Retirement expenses can be difficult to afford, especially when they are unexpected expenses like medical bills or home repairs. You might even find it difficult to pay your regular monthly bills on a fixed income when you retire. If you own your own home, you may be eligible for something called a reverse mortgage, which can help. However, before applying you need to assess your reverse mortgage eligibility and understand how the process works.
Receiving and Making Payments with a Reverse Mortgage
You might be wondering why you would even consider applying for a reverse mortgage as opposed to a traditional home loan. A primary reason is the payment and repayment structure is quite different. With a reverse mortgage you can opt to receive ongoing monthly payments. You may not have to pay any of those funds back for several years. A traditional home loan requires you to make ongoing restitution to the lender beginning soon after you receive your loan funds, instead. Therefore, it can just make your retirement financially harder.
Making Sure Your Home is Appropriate for a Reverse Mortgage
Of course, one of the key factors in reverse mortgage eligibility is the type of home involved. For example, you cannot take out a reverse mortgage on a property you own that has no structures at all. You also cannot take one out on a vacation home or other home you do not live in. Only your primary residence qualifies.
A factor that can affect whether a home qualifies for a reverse mortgage is its size and general value. Obviously, the home must have enough value to borrow against, so some buildings do not qualify due to low value. Another aspect of how a reverse mortgage works is you may apply for one on an apartment building. However, you must own and live in the building. Also, it typically cannot consist of more than four apartments.
Personal Eligibility Factors for a Reverse Mortgage
Of course, you must personally qualify for a reverse mortgage as well. That means you must be at least 62 years of age and a resident in the home. You must also agree to keep the home as your main residence for as long as the loan lasts. Additionally, you agree to continue to be the owner of the home for the duration of the loan. That means you are required to pay property taxes and otherwise maintain it. You may have to pass a credit check to prove you have the means to do so.

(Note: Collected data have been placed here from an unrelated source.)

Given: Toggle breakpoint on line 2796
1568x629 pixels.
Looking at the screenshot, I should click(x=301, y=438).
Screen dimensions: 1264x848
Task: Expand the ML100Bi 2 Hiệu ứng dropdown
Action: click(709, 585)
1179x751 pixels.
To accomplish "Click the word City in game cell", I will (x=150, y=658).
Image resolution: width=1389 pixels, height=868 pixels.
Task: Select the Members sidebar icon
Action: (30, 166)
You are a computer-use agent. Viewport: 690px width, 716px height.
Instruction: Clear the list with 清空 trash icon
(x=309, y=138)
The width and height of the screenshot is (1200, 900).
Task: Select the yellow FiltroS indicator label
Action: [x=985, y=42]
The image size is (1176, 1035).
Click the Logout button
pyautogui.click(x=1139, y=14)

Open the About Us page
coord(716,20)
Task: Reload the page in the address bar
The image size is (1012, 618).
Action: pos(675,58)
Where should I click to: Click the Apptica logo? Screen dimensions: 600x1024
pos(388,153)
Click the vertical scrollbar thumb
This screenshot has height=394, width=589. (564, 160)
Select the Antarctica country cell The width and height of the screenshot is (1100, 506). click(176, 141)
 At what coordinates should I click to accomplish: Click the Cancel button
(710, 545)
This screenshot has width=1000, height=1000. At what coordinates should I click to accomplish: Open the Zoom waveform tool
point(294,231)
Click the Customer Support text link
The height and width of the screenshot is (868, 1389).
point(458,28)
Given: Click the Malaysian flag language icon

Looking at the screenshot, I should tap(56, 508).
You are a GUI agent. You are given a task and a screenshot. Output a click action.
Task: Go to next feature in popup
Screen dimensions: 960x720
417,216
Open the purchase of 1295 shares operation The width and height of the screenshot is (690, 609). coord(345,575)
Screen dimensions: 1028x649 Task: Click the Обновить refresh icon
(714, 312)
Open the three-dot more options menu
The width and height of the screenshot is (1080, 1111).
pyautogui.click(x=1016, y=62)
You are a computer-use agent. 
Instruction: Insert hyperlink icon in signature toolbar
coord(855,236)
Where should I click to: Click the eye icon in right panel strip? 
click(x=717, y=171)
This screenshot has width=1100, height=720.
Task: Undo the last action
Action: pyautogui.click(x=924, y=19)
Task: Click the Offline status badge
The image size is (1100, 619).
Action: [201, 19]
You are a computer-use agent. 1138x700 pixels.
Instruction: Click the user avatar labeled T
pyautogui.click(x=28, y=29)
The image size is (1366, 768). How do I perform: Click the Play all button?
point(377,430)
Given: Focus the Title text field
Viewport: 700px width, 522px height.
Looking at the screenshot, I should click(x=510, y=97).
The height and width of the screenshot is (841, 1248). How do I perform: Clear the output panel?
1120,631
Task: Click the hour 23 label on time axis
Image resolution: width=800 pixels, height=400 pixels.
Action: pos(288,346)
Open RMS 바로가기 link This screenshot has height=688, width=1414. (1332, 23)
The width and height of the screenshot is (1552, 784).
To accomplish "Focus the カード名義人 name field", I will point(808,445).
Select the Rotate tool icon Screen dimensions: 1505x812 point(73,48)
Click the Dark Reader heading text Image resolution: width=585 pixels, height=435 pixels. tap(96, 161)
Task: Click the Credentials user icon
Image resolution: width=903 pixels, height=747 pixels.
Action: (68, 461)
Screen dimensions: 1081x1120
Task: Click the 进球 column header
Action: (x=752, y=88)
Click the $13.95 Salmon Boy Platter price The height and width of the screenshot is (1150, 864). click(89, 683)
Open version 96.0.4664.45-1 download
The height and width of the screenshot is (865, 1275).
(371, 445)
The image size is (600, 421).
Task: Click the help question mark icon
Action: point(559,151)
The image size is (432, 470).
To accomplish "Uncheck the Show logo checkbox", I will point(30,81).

When You Have to Pay Your Mortgage Back
Reverse mortgages are meant to be paid back a long time after they are activated. Therefore, there is no rush to pay one back. However, that also means you may need to stay in your home for many years to keep the loan active for as long as you want. Therefore, you might not be eligible for a reverse mortgage on your current home if you have any plans to move away in the near future.
What Happens When You Cannot Pay the Loan Back
If you do move out of your home at any point, you must pay the full remaining amount you owe back. If you cannot do so, you lose ownership of the home. The sale of the home is then initiated. Proceeds from the sale pay as much of the remaining loan balance as possible. If a balance still remains after that, the remaining debt is overlooked.
Putting it All Together to Determine Your Eligibility
As you can see, determining your reverse mortgage eligibility can be complicated. You may meet basic requirements to qualify for the mortgage. That does not necessarily mean it is automatically appropriate for you. For example, if you already have a traditional loan, you must use reverse mortgage money to immediately pay it off. That may make you reluctant to obtain a reverse loan. Ultimately, only you can determine which factors are of the most importance to you when making your final choice.